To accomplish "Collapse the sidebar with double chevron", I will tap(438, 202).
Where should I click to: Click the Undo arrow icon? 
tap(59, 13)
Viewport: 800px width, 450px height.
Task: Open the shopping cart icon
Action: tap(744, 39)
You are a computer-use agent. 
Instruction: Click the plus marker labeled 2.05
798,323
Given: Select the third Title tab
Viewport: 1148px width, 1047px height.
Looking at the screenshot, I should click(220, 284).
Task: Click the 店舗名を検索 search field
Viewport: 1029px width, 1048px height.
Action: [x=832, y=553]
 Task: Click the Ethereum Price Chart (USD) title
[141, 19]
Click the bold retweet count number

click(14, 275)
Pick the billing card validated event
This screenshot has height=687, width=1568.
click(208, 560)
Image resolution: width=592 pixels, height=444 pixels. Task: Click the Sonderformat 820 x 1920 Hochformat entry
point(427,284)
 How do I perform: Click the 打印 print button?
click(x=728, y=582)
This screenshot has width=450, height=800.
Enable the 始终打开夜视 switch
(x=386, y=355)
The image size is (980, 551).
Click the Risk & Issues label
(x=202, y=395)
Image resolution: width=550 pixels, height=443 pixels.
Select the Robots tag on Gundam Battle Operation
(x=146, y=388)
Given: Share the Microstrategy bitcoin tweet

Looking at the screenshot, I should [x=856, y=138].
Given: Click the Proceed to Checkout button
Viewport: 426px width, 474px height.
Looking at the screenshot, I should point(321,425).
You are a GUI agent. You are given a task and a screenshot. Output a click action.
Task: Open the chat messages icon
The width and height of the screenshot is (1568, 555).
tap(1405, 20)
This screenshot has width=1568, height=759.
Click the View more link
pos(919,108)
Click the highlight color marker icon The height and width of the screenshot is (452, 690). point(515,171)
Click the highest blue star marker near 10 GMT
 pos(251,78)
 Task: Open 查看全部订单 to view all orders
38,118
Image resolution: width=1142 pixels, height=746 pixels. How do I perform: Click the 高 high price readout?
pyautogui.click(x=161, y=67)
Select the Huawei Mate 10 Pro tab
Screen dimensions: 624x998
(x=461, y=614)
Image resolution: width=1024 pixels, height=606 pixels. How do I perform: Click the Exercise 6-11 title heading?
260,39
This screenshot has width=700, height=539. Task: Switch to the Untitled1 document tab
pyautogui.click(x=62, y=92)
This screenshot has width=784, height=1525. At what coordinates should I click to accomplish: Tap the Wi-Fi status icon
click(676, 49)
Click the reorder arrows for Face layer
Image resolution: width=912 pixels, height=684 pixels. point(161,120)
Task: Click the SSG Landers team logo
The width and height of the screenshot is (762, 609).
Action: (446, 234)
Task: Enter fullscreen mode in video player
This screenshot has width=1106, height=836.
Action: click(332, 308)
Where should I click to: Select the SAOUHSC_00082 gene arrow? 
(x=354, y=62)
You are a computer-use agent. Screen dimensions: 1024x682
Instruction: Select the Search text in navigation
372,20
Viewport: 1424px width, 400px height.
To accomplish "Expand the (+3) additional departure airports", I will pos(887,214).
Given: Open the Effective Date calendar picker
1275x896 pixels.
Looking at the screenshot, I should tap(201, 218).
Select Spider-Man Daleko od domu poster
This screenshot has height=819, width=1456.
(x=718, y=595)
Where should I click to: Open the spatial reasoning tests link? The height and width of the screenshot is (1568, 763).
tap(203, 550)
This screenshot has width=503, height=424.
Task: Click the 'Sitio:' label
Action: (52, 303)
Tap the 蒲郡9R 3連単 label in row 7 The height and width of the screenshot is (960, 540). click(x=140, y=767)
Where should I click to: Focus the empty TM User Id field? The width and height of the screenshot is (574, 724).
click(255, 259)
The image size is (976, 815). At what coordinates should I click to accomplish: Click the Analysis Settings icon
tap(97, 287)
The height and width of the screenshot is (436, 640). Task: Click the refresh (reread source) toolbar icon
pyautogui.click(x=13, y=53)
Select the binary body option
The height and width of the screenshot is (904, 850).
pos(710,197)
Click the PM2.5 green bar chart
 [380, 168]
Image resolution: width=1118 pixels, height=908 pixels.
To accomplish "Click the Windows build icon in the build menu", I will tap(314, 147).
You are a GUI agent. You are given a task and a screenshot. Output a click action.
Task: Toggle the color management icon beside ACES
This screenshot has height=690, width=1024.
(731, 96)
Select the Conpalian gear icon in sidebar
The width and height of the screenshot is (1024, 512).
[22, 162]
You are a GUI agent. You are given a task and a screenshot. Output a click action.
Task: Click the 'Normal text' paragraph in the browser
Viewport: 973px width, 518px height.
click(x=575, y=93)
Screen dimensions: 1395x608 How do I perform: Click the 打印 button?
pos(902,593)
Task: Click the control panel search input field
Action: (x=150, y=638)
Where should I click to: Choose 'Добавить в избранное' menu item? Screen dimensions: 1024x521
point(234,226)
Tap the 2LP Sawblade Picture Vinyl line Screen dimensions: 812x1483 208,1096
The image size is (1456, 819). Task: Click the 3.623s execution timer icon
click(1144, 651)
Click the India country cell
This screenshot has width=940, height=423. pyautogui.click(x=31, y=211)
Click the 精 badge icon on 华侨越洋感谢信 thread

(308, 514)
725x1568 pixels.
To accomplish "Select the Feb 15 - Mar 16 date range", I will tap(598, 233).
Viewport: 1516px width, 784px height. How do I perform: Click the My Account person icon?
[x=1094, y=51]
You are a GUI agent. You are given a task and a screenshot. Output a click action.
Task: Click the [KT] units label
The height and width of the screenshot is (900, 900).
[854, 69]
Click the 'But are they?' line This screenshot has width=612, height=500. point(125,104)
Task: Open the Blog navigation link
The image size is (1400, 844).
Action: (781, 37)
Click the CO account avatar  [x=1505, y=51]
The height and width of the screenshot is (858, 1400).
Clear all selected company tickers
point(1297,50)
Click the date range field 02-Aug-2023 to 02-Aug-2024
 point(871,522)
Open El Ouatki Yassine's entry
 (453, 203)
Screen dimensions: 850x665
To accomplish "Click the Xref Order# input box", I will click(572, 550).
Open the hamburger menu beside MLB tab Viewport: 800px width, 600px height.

+ + + + + + +

[Task directions] Scan the data above for the string "will" and copy each line where it appears.

[Solution to the problem]
To accomplish "Collapse the sidebar with double chevron", I will tap(438, 202).
To accomplish "Expand the (+3) additional departure airports", I will pos(887,214).
To accomplish "Click the Windows build icon in the build menu", I will tap(314, 147).
To accomplish "Select the Feb 15 - Mar 16 date range", I will tap(598, 233).
To accomplish "Click the Xref Order# input box", I will click(572, 550).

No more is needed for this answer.